§ **Text block**
■ ■ ■ ■ ■

The Pussy bandwagon

The Pussy bandwagon

As the number of Pussy Riot’s foreign allies grows, the women’s compatriots remain reluctant to join them.

Published: August 1, 2012 (Issue # 1720)


Lilya Dashkevich / spt

Anthony Kiedis of the Red Hot Chili Peppers put on a Pussy Riot T-shirt at the Tuborg Greenfest on July 20.

With more and more Western musicians — from Red Hot Chili Peppers to Peter Gabriel and Sting — showing their support for Pussy Riot, the female punk-rockers who have found themselves behind bars for an anti-Putin performance in a Moscow church in March, Russian musicians are being criticized for not showing enough support.

The trial against members of Pussy Riot opened in Moscow’s Tagansky District Court on Monday.

Last week, a Pussy Riot support committee — featuring opposition activists and artists — was established in St. Petersburg with the aim of holding benefit events in the city beginning in early September.

Televizor’s Mikhail Borzykin and the Electric Guerillas’ Vadim Kurylyov are so far the only musicians on the committee, which includes opposition activists Olga Kurnosova and Mikhail Yeliseyev, journalist Dmitry Gubin, actors Andrei Devotchenko and Larisa Dmitriyeva and film director Andrei Nekrasov.

However, the committee said it hopes that the number of musicians on the committee will increase, referring to international support for the cause and an open letter calling for the release of the women, who have been held in custody for nearly five months despite having young children. The letter has been signed by artists and musicians including Mashina Vremeni’s Andrei Makarevich and Akvarium’s Boris Grebenshchikov, who had earlier been criticized for their support of the Kremlin.

■ ■ ■ ■ ■

§ **Provided material**
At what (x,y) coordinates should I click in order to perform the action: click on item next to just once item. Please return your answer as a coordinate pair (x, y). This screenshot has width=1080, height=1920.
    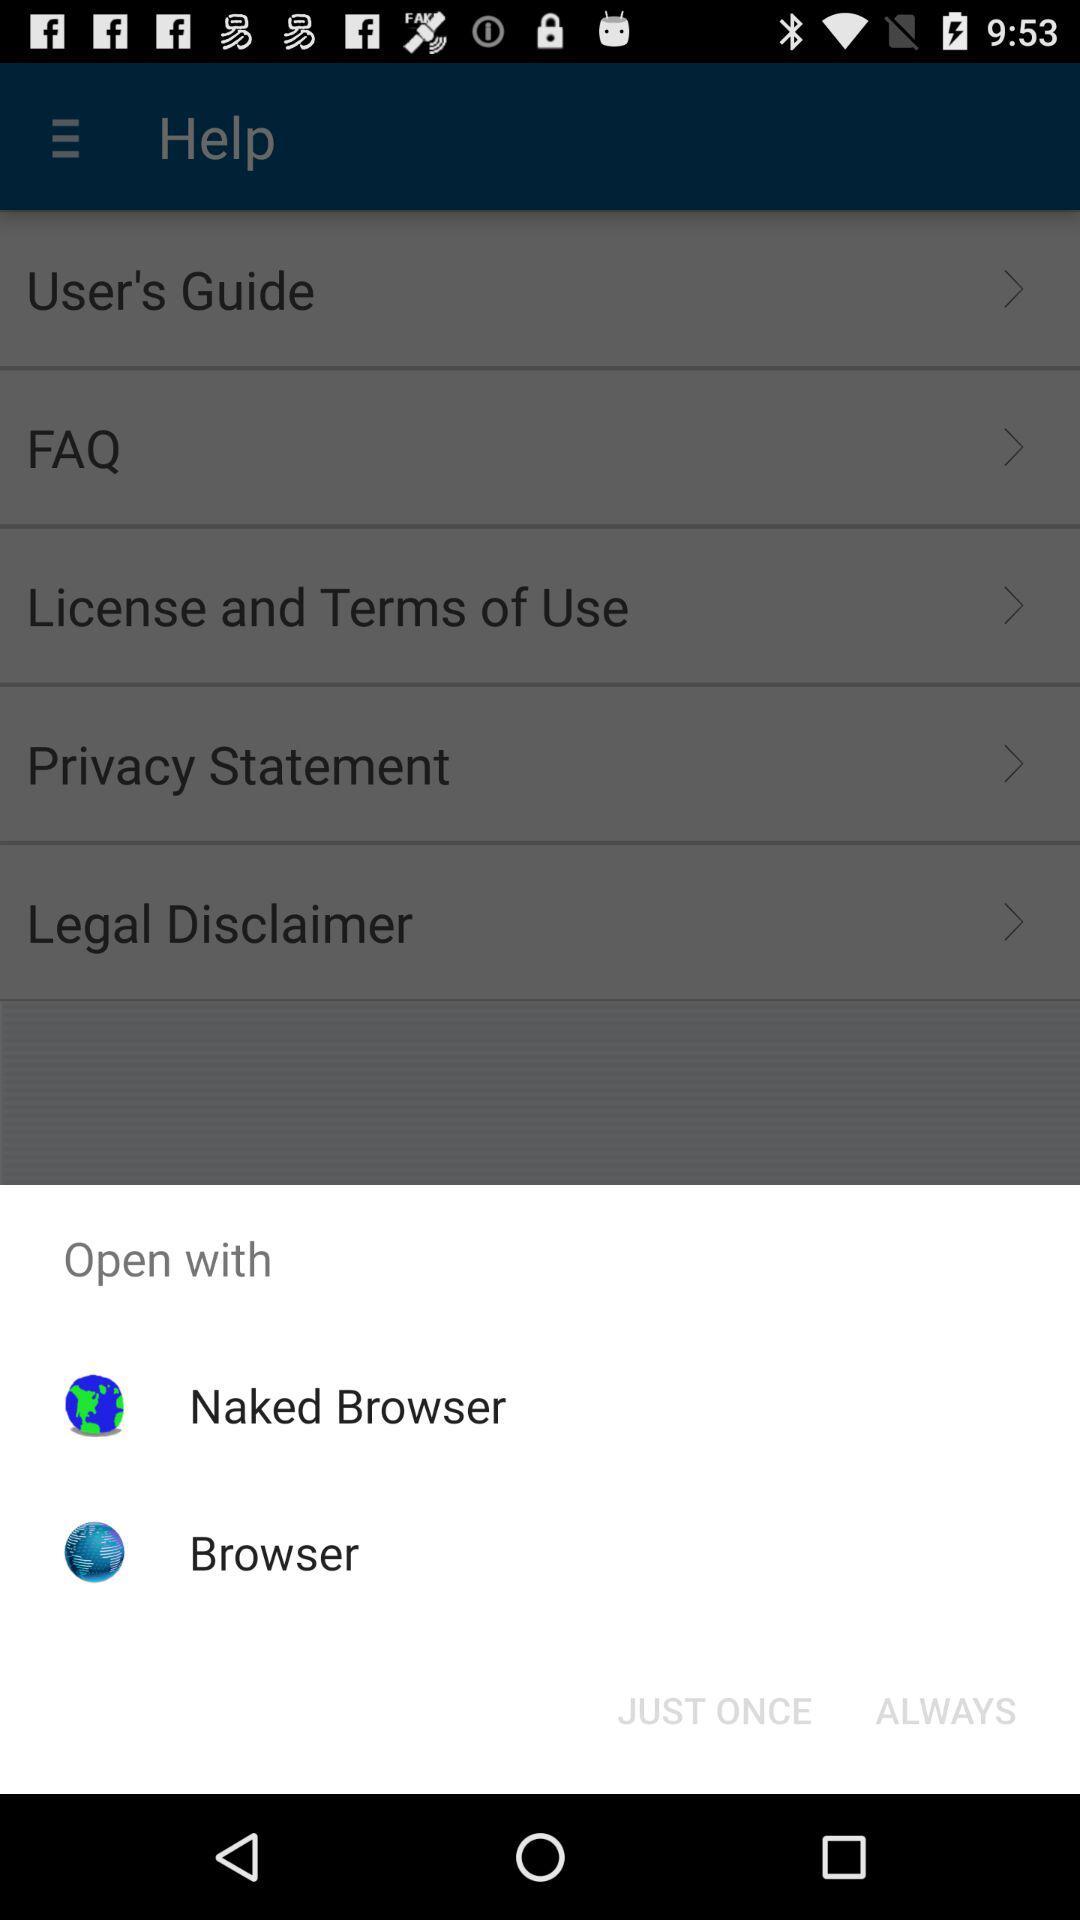
    Looking at the image, I should click on (945, 1708).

■ ■ ■ ■ ■

§ **Directives**
A: According to the Pussy Riot article, why are Russian musicians being criticized? Answer in one to three sentences.
B: Answer these questions from the Pussy Riot article:
(i) In which court did the trial against members of Pussy Riot open?
(ii) When does the St. Petersburg support committee plan to begin holding benefit events?
(iii) Which musicians are so far the only ones on that committee?
C: Reproduce everything in the Pussy Riot article from "Published: August 1, 2012" down to "Court on Monday.".

§ **Completed exercise**
A: Russian musicians are being criticized for not showing enough support for Pussy Riot. This comes as more and more Western musicians, including Red Hot Chili Peppers, Peter Gabriel and Sting, show their support for the jailed punk-rockers.

B:
(i) Moscow's Tagansky District Court.
(ii) Early September.
(iii) Televizor's Mikhail Borzykin and the Electric Guerillas' Vadim Kurylyov.

C:
Published: August 1, 2012 (Issue # 1720)


Lilya Dashkevich / spt

Anthony Kiedis of the Red Hot Chili Peppers put on a Pussy Riot T-shirt at the Tuborg Greenfest on July 20.

With more and more Western musicians — from Red Hot Chili Peppers to Peter Gabriel and Sting — showing their support for Pussy Riot, the female punk-rockers who have found themselves behind bars for an anti-Putin performance in a Moscow church in March, Russian musicians are being criticized for not showing enough support.

The trial against members of Pussy Riot opened in Moscow’s Tagansky District Court on Monday.